Common Regression Pitfalls
Overfitting occurs when a model has too many predictors relative to sample size. The model fits the noise in the training data rather than the underlying signal, producing excellent fit statistics but poor predictions on new data. A useful guideline is to have at least 15 to 20 observations per predictor variable. Cross-validation, where you repeatedly fit the model on subsets of data and test predictions on the held-out portion, helps detect overfitting.

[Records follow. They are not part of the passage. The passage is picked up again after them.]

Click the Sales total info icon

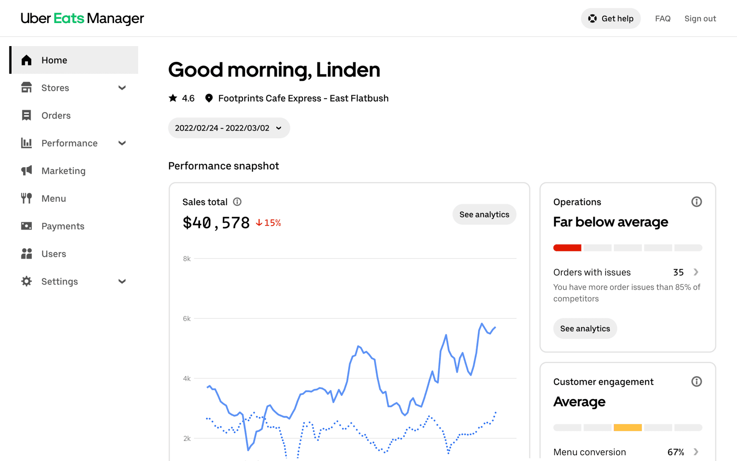tap(237, 202)
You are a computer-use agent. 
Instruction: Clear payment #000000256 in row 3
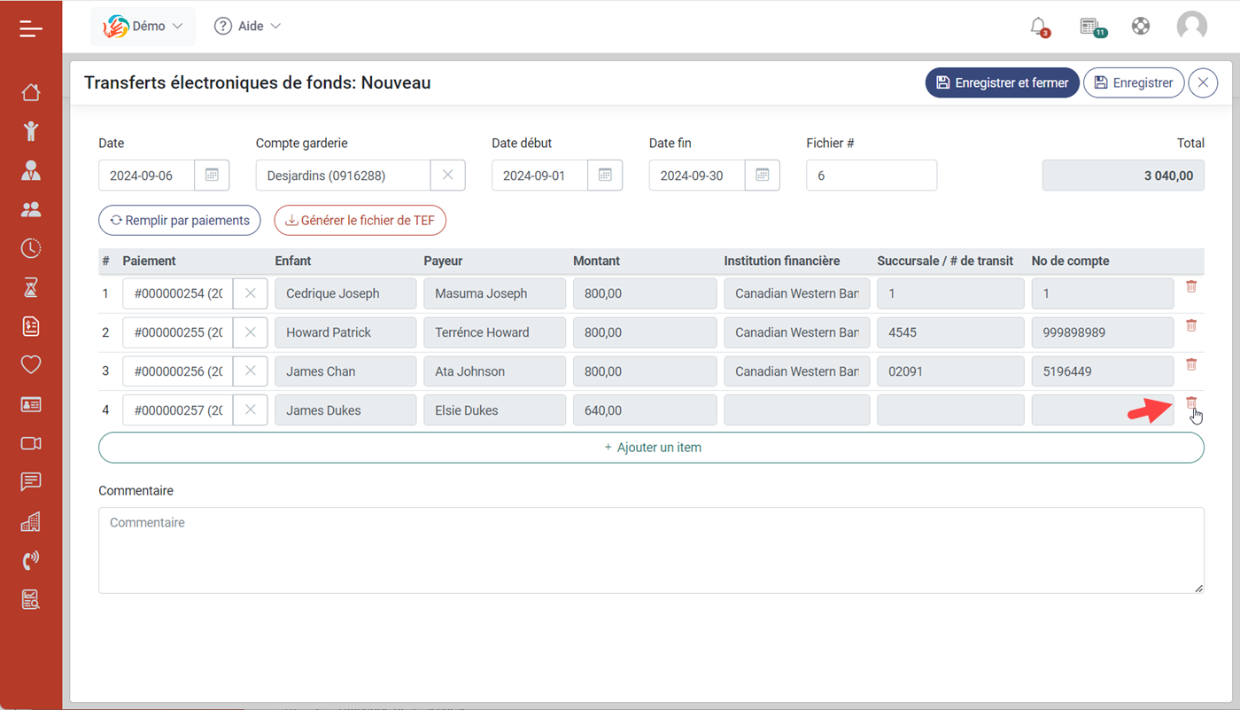tap(251, 371)
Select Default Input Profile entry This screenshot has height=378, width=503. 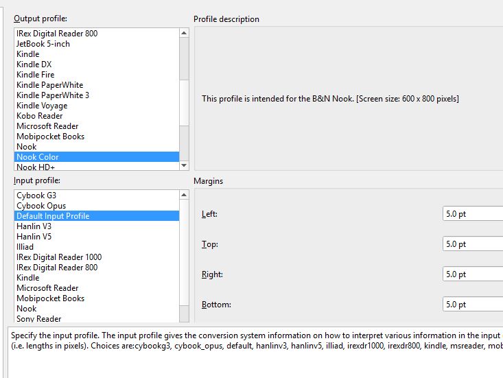(x=53, y=216)
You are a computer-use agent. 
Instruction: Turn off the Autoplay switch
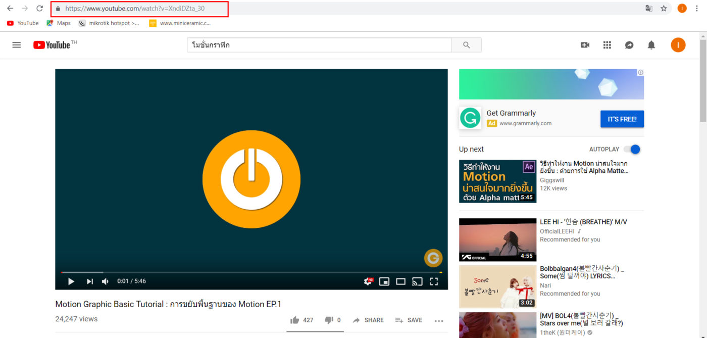pos(632,150)
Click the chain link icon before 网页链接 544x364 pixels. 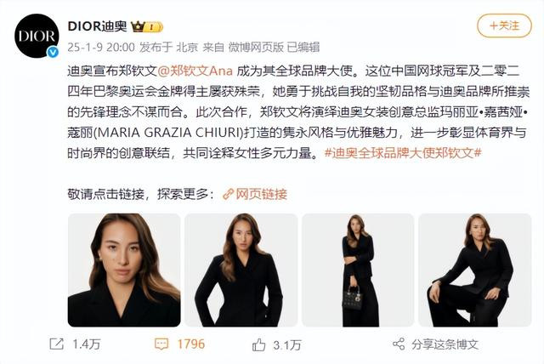coord(228,194)
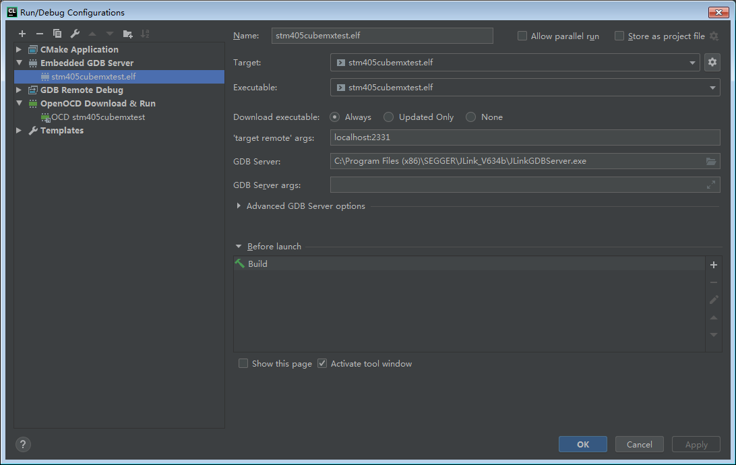Screen dimensions: 736x465
Task: Add a new Before launch task
Action: pyautogui.click(x=714, y=265)
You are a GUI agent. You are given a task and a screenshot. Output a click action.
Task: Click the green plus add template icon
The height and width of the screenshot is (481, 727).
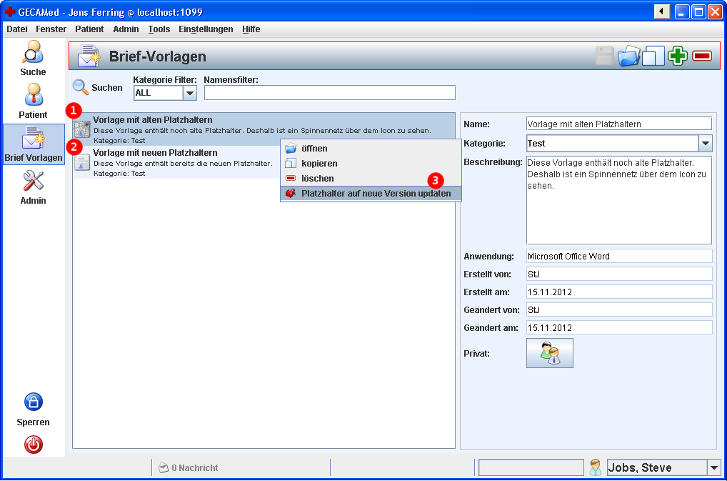click(678, 56)
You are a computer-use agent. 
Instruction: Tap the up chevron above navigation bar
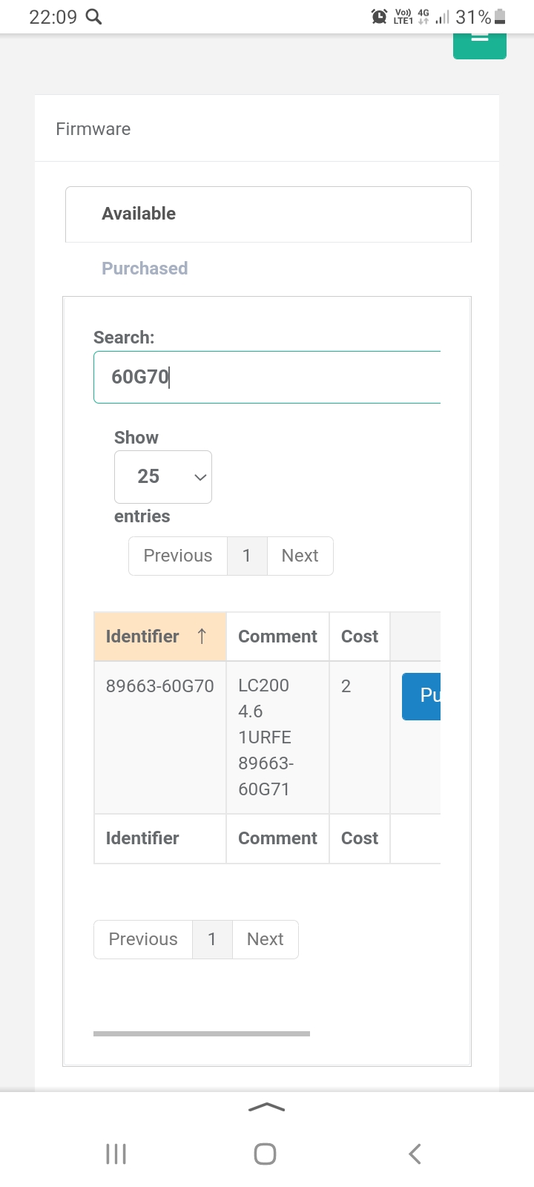(x=266, y=1108)
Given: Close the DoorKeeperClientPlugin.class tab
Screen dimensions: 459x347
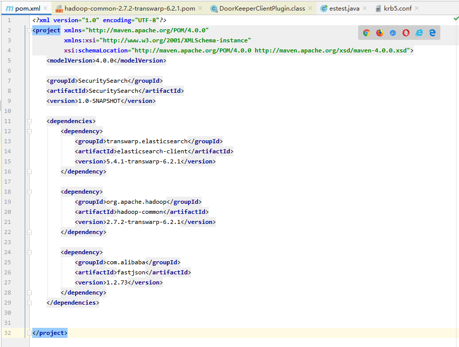Looking at the screenshot, I should [x=310, y=9].
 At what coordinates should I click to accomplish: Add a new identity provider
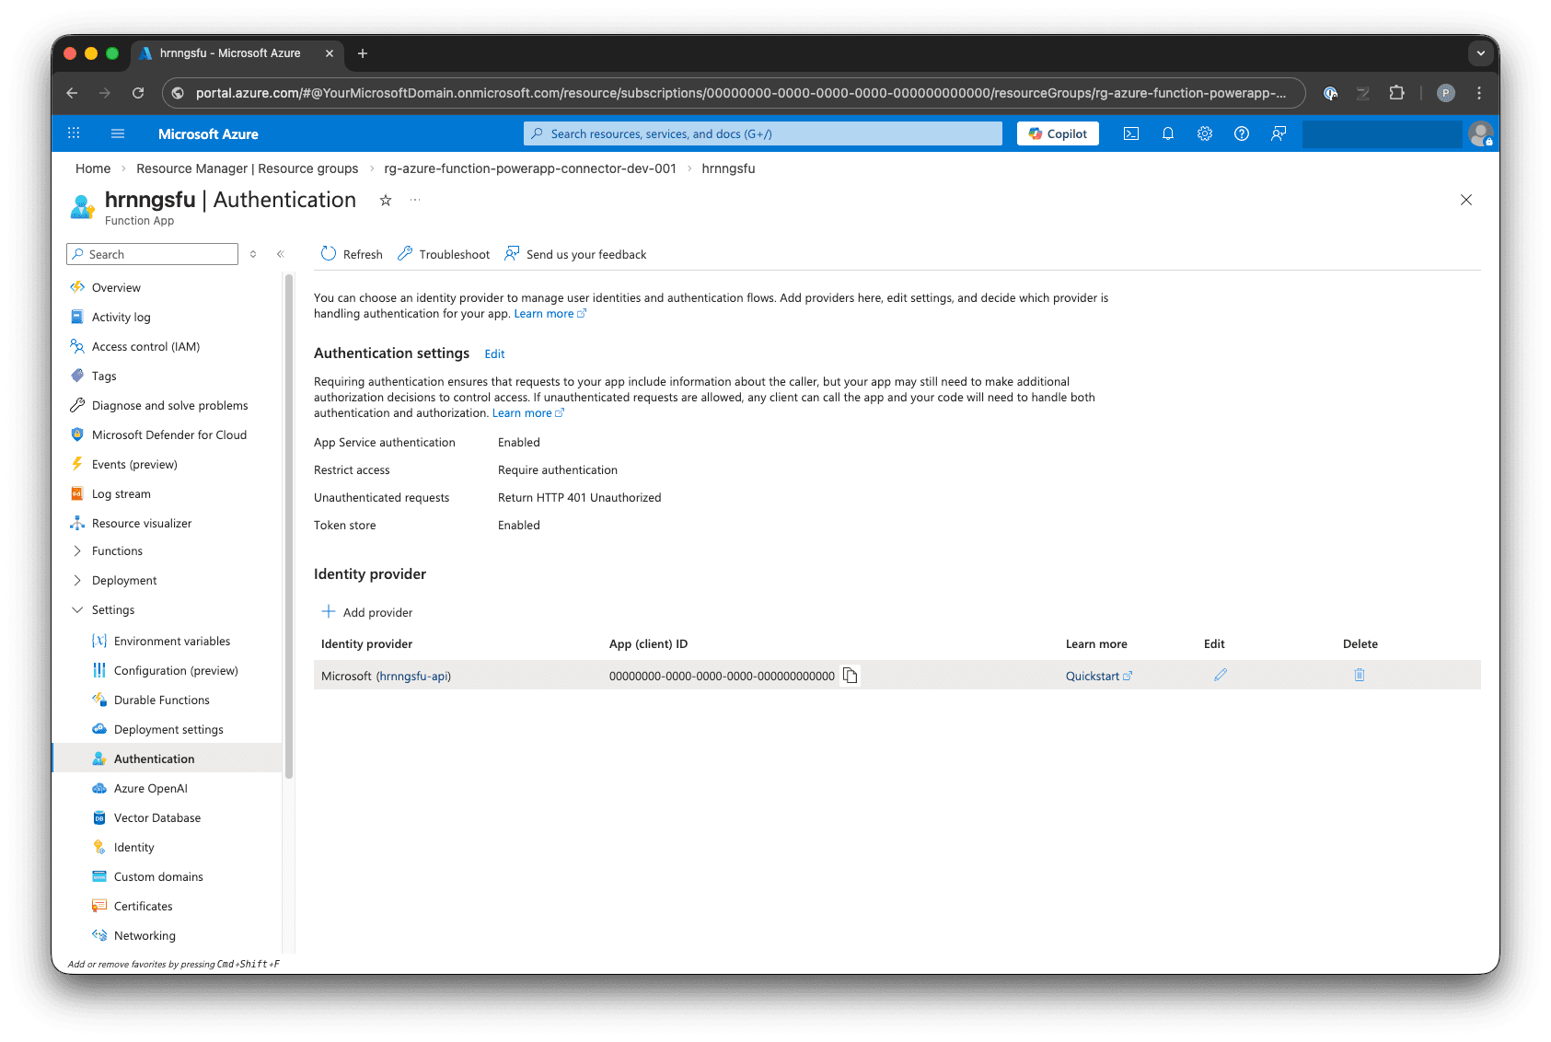366,611
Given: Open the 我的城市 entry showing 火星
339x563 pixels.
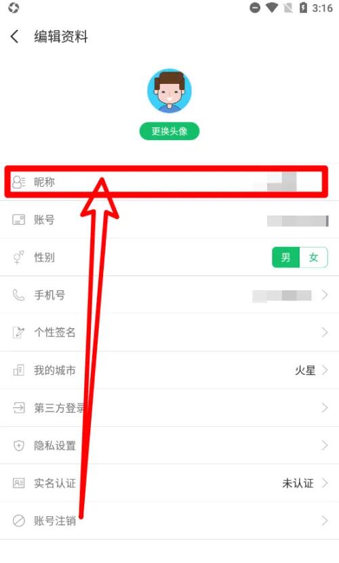Looking at the screenshot, I should click(x=170, y=370).
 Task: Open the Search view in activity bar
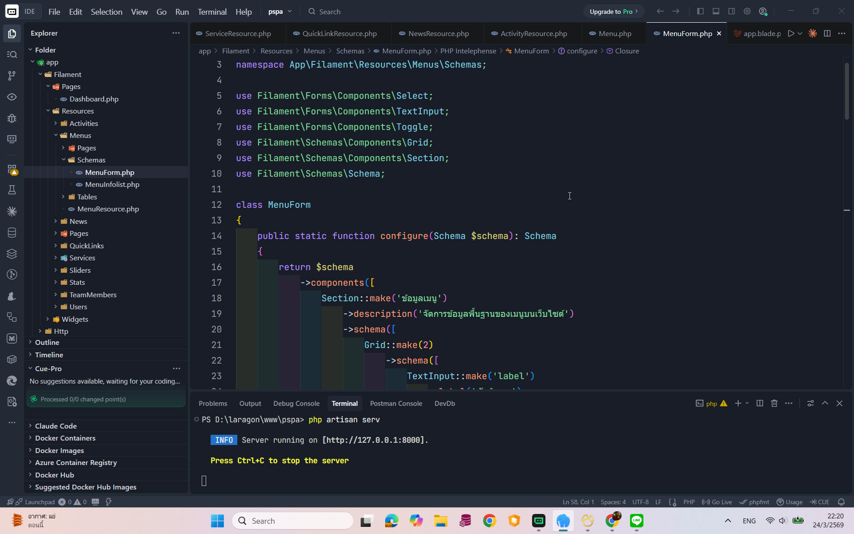coord(12,54)
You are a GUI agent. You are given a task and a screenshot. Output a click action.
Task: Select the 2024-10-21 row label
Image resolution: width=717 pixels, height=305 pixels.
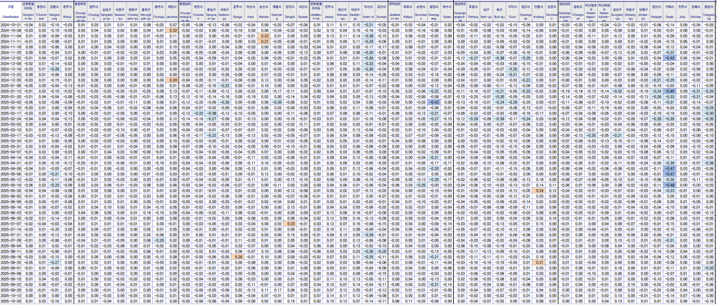[10, 24]
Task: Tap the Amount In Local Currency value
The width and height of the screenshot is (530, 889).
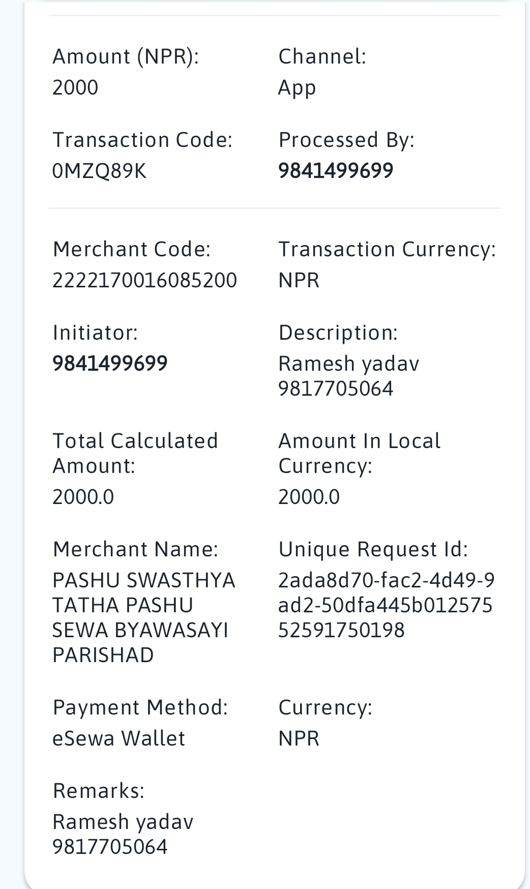Action: coord(309,497)
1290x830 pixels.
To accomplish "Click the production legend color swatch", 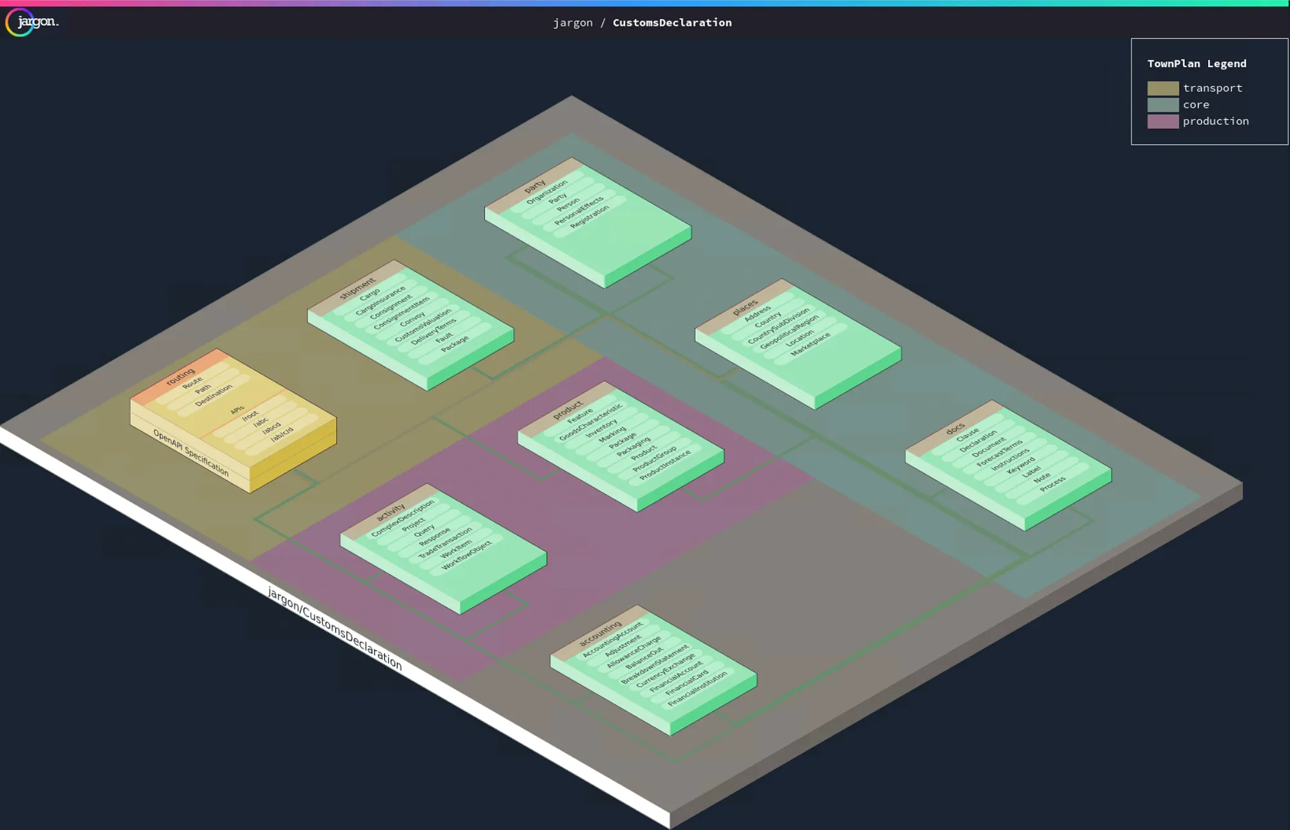I will (x=1162, y=121).
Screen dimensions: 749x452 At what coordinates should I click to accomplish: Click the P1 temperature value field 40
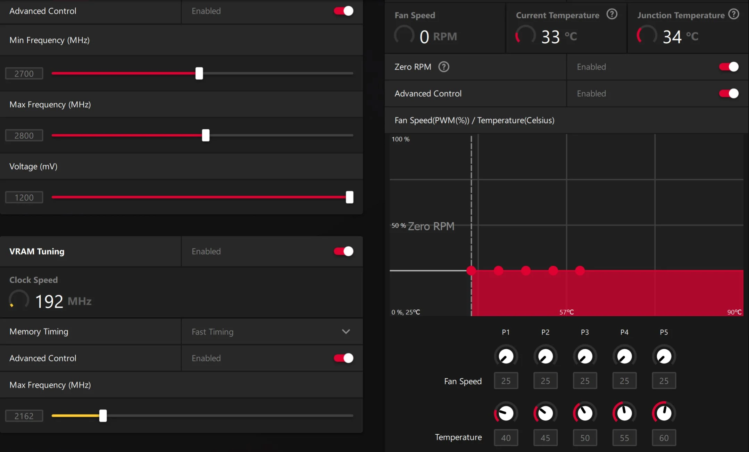506,438
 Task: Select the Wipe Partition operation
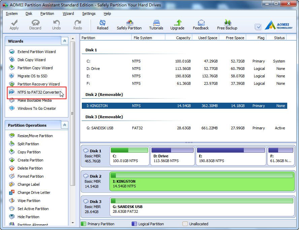pos(29,201)
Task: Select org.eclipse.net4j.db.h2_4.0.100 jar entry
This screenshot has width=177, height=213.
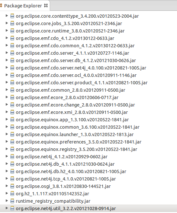Action: coord(71,171)
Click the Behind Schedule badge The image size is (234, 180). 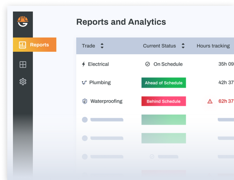(x=164, y=101)
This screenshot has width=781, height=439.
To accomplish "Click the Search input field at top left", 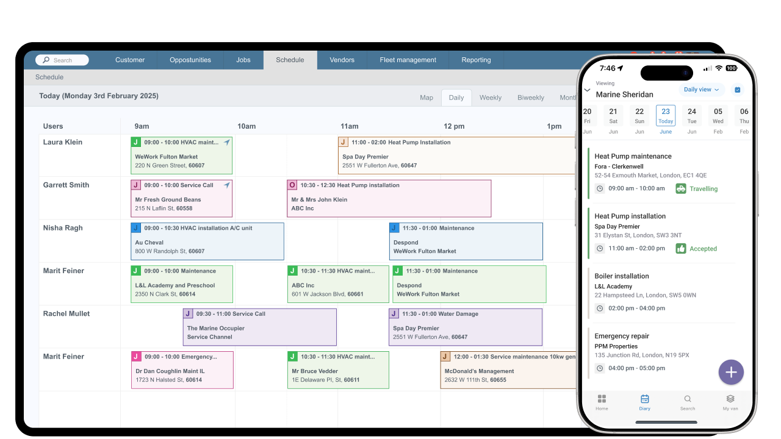I will (62, 60).
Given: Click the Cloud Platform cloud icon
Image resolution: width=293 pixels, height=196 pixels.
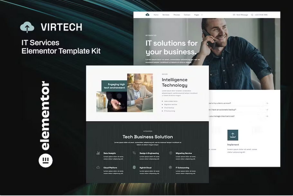Looking at the screenshot, I should (x=98, y=168).
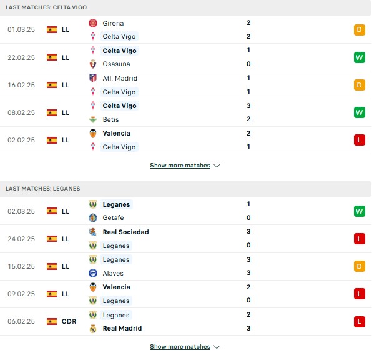Click the Getafe club crest icon
The height and width of the screenshot is (358, 372).
point(93,217)
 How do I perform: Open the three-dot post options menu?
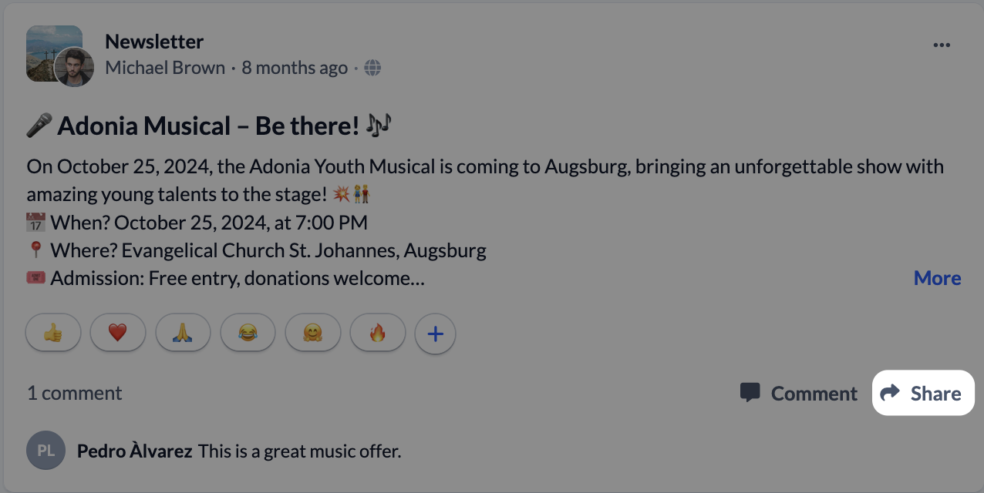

Extrapolation means using the model to predict outcomes for predictor values outside the range of the observed data. A regression of test scores on study hours between 1 and 10 hours cannot reliably predict what happens at 50 hours, because the linear relationship may not hold in that range. Always restrict predictions to the range of your data unless you have strong theoretical reasons to expect the relationship continues.
Logistic Regression
When the outcome is binary (yes/no, survived/died, purchased/did not purchase), linear regression is inappropriate because it can predict values outside the 0-1 range. Logistic regression models the log-odds of the event and produces coefficients interpreted as odds ratios. An odds ratio of 1.5 for a predictor means each one-unit increase multiplies the odds of the event by 1.5. Logistic regression is essential in medicine (predicting disease outcomes), marketing (predicting purchases), and any field with binary outcomes.
Regression analysis models relationships between variables by fitting lines (or curves) to data. The slope tells you how much Y changes per unit change in X, R-squared tells you how much variance the model explains, and diagnostic checks verify that results are trustworthy. Always check assumptions before trusting coefficients.